** BEGIN Provided material **
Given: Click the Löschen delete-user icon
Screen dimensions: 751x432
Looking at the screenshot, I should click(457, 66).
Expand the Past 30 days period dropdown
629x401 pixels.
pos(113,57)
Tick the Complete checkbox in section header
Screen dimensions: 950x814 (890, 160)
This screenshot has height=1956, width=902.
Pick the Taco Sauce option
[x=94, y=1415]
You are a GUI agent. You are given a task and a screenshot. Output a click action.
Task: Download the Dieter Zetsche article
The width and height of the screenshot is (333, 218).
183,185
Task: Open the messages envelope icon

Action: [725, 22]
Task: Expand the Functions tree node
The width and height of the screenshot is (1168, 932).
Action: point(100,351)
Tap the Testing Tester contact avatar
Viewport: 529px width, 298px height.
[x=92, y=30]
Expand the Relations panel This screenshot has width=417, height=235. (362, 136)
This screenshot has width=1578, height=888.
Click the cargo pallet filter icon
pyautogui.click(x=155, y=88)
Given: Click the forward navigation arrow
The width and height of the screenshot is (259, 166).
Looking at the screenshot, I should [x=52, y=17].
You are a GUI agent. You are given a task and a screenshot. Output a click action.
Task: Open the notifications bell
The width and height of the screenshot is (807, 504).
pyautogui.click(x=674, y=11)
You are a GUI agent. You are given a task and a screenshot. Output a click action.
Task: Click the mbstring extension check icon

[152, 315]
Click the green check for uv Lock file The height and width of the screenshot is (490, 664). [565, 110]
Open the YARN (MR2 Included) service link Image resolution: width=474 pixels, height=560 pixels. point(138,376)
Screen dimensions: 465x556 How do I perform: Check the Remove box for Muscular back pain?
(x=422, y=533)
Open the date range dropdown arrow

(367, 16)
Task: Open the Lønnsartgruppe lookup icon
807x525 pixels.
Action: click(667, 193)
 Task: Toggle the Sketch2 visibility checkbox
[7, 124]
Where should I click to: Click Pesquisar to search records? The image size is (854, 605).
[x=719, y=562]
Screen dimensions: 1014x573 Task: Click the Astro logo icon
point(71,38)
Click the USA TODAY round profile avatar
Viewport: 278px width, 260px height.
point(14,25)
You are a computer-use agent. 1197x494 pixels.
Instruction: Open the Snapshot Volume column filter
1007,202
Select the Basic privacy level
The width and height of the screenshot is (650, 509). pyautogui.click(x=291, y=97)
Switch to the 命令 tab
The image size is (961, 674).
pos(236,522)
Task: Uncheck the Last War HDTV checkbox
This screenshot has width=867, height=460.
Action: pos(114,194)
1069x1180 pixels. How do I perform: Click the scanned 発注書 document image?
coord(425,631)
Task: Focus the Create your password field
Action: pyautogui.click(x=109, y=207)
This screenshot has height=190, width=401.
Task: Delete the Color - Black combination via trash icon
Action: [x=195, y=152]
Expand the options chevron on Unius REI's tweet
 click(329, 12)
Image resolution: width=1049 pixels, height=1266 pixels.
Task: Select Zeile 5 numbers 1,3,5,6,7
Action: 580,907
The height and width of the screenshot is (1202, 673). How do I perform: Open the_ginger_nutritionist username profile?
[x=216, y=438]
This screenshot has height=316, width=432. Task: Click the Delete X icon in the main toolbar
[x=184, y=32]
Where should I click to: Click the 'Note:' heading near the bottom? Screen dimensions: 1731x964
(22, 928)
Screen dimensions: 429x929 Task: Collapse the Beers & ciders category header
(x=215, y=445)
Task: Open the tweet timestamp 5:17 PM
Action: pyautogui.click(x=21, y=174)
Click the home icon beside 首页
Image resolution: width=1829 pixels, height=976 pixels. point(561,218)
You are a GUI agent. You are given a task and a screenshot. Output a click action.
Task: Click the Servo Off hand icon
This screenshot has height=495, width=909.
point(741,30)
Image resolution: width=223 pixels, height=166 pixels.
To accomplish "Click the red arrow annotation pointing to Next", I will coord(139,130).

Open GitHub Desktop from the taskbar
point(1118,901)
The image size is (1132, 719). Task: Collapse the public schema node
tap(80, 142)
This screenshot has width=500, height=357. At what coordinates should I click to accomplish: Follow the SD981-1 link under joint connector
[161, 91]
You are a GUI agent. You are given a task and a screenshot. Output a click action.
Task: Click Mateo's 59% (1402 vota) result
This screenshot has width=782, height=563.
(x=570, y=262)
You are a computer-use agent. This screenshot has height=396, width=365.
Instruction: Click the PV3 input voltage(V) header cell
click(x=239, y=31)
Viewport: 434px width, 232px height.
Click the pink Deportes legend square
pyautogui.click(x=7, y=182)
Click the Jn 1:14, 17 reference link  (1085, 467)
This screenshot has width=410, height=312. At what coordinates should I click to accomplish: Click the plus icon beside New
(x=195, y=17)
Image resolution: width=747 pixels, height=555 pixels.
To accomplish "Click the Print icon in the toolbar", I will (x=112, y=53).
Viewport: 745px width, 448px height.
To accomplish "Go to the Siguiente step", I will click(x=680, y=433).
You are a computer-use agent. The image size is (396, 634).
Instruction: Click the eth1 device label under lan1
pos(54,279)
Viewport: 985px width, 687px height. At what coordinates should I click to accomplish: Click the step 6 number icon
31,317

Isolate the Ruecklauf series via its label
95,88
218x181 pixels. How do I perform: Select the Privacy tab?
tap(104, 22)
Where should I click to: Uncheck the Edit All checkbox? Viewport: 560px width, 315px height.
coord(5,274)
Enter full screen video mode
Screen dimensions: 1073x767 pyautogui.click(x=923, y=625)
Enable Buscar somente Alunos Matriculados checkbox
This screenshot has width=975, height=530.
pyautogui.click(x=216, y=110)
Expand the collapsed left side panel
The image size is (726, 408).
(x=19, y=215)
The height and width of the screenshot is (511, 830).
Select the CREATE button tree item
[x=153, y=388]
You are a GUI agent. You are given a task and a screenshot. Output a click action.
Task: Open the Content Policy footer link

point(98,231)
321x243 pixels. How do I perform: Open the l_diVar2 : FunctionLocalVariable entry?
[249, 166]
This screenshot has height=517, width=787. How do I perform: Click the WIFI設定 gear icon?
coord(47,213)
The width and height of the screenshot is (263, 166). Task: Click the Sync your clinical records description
** END Provided material **
▶ **Task goal**:
Arrange every line of the entries in the data listing above as a numbered list, leaving out the blank lines.

▶ **Response below**:
1. Given: Click the Löschen delete-user icon
2. Screen dimensions: 751x432
3. Looking at the screenshot, I should click(457, 66).
4. Expand the Past 30 days period dropdown
5. 629x401 pixels.
6. pos(113,57)
7. Tick the Complete checkbox in section header
8. Screen dimensions: 950x814 (890, 160)
9. This screenshot has height=1956, width=902.
10. Pick the Taco Sauce option
11. [x=94, y=1415]
12. You are a GUI agent. You are given a task and a screenshot. Output a click action.
13. Task: Download the Dieter Zetsche article
14. The width and height of the screenshot is (333, 218).
15. 183,185
16. Task: Open the messages envelope icon
17. Action: [725, 22]
18. Task: Expand the Functions tree node
19. The width and height of the screenshot is (1168, 932).
20. Action: point(100,351)
21. Tap the Testing Tester contact avatar
22. Viewport: 529px width, 298px height.
23. [x=92, y=30]
24. Expand the Relations panel This screenshot has width=417, height=235. (362, 136)
25. This screenshot has width=1578, height=888.
26. Click the cargo pallet filter icon
27. pyautogui.click(x=155, y=88)
28. Given: Click the forward navigation arrow
29. The width and height of the screenshot is (259, 166).
30. Looking at the screenshot, I should [x=52, y=17].
31. You are a GUI agent. You are given a task and a screenshot. Output a click action.
32. Task: Open the notifications bell
33. The width and height of the screenshot is (807, 504).
34. pyautogui.click(x=674, y=11)
35. You are a GUI agent. You are given a task and a screenshot. Output a click action.
36. Task: Click the mbstring extension check icon
37. [152, 315]
38. Click the green check for uv Lock file The height and width of the screenshot is (490, 664). [565, 110]
39. Open the YARN (MR2 Included) service link Image resolution: width=474 pixels, height=560 pixels. point(138,376)
40. Screen dimensions: 465x556 How do I perform: Check the Remove box for Muscular back pain?
41. (x=422, y=533)
42. Open the date range dropdown arrow
43. (367, 16)
44. Task: Open the Lønnsartgruppe lookup icon
45. 807x525 pixels.
46. Action: click(667, 193)
47.  Task: Toggle the Sketch2 visibility checkbox
48. [7, 124]
49. Where should I click to: Click Pesquisar to search records? The image size is (854, 605).
50. [x=719, y=562]
51. Screen dimensions: 1014x573 Task: Click the Astro logo icon
52. point(71,38)
53. Click the USA TODAY round profile avatar
54. Viewport: 278px width, 260px height.
55. point(14,25)
56. You are a computer-use agent. 1197x494 pixels.
57. Instruction: Open the Snapshot Volume column filter
58. 1007,202
59. Select the Basic privacy level
60. The width and height of the screenshot is (650, 509). pyautogui.click(x=291, y=97)
61. Switch to the 命令 tab
62. The image size is (961, 674).
63. pos(236,522)
64. Task: Uncheck the Last War HDTV checkbox
65. This screenshot has width=867, height=460.
66. Action: pos(114,194)
67. 1069x1180 pixels. How do I perform: Click the scanned 発注書 document image?
68. coord(425,631)
69. Task: Focus the Create your password field
70. Action: pyautogui.click(x=109, y=207)
71. This screenshot has height=190, width=401.
72. Task: Delete the Color - Black combination via trash icon
73. Action: [x=195, y=152]
74. Expand the options chevron on Unius REI's tweet
75.  click(329, 12)
76. Image resolution: width=1049 pixels, height=1266 pixels.
77. Task: Select Zeile 5 numbers 1,3,5,6,7
78. Action: 580,907
79. The height and width of the screenshot is (1202, 673). How do I perform: Open the_ginger_nutritionist username profile?
80. [x=216, y=438]
81. This screenshot has height=316, width=432. Task: Click the Delete X icon in the main toolbar
82. [x=184, y=32]
83. Where should I click to: Click the 'Note:' heading near the bottom? Screen dimensions: 1731x964
84. (22, 928)
85. Screen dimensions: 429x929 Task: Collapse the Beers & ciders category header
86. (x=215, y=445)
87. Task: Open the tweet timestamp 5:17 PM
88. Action: pyautogui.click(x=21, y=174)
89. Click the home icon beside 首页
90. Image resolution: width=1829 pixels, height=976 pixels. point(561,218)
91. You are a GUI agent. You are given a task and a screenshot. Output a click action.
92. Task: Click the Servo Off hand icon
93. This screenshot has height=495, width=909.
94. point(741,30)
95. Image resolution: width=223 pixels, height=166 pixels.
96. To accomplish "Click the red arrow annotation pointing to Next", I will coord(139,130).
97. Open GitHub Desktop from the taskbar
98. point(1118,901)
99. The image size is (1132, 719). Task: Collapse the public schema node
100. tap(80, 142)
101. This screenshot has width=500, height=357. At what coordinates should I click to accomplish: Follow the SD981-1 link under joint connector
102. [161, 91]
103. You are a GUI agent. You are given a task and a screenshot. Output a click action.
104. Task: Click Mateo's 59% (1402 vota) result
105. This screenshot has width=782, height=563.
106. (x=570, y=262)
107. You are a computer-use agent. This screenshot has height=396, width=365.
108. Instruction: Click the PV3 input voltage(V) header cell
109. click(x=239, y=31)
110. Viewport: 434px width, 232px height.
111. Click the pink Deportes legend square
112. pyautogui.click(x=7, y=182)
113. Click the Jn 1:14, 17 reference link  (1085, 467)
114. This screenshot has width=410, height=312. At what coordinates should I click to accomplish: Click the plus icon beside New
115. (x=195, y=17)
116. Image resolution: width=747 pixels, height=555 pixels.
117. To accomplish "Click the Print icon in the toolbar", I will (x=112, y=53).
118. Viewport: 745px width, 448px height.
119. To accomplish "Go to the Siguiente step", I will click(x=680, y=433).
120. You are a computer-use agent. The image size is (396, 634).
121. Instruction: Click the eth1 device label under lan1
122. pos(54,279)
123. Viewport: 985px width, 687px height. At what coordinates should I click to accomplish: Click the step 6 number icon
124. 31,317
125. Isolate the Ruecklauf series via its label
126. 95,88
127. 218x181 pixels. How do I perform: Select the Privacy tab?
128. tap(104, 22)
129. Where should I click to: Uncheck the Edit All checkbox? Viewport: 560px width, 315px height.
130. coord(5,274)
131. Enter full screen video mode
132. Screen dimensions: 1073x767 pyautogui.click(x=923, y=625)
133. Enable Buscar somente Alunos Matriculados checkbox
134. This screenshot has width=975, height=530.
135. pyautogui.click(x=216, y=110)
136. Expand the collapsed left side panel
137. The image size is (726, 408).
138. (x=19, y=215)
139. The height and width of the screenshot is (511, 830).
140. Select the CREATE button tree item
141. [x=153, y=388]
142. You are a GUI agent. You are given a task and a screenshot. Output a click action.
143. Task: Open the Content Policy footer link
144. point(98,231)
145. 321x243 pixels. How do I perform: Open the l_diVar2 : FunctionLocalVariable entry?
146. [249, 166]
147. This screenshot has height=517, width=787. How do I perform: Click the WIFI設定 gear icon?
148. coord(47,213)
149. The width and height of the screenshot is (263, 166). Task: Click the Sync your clinical records description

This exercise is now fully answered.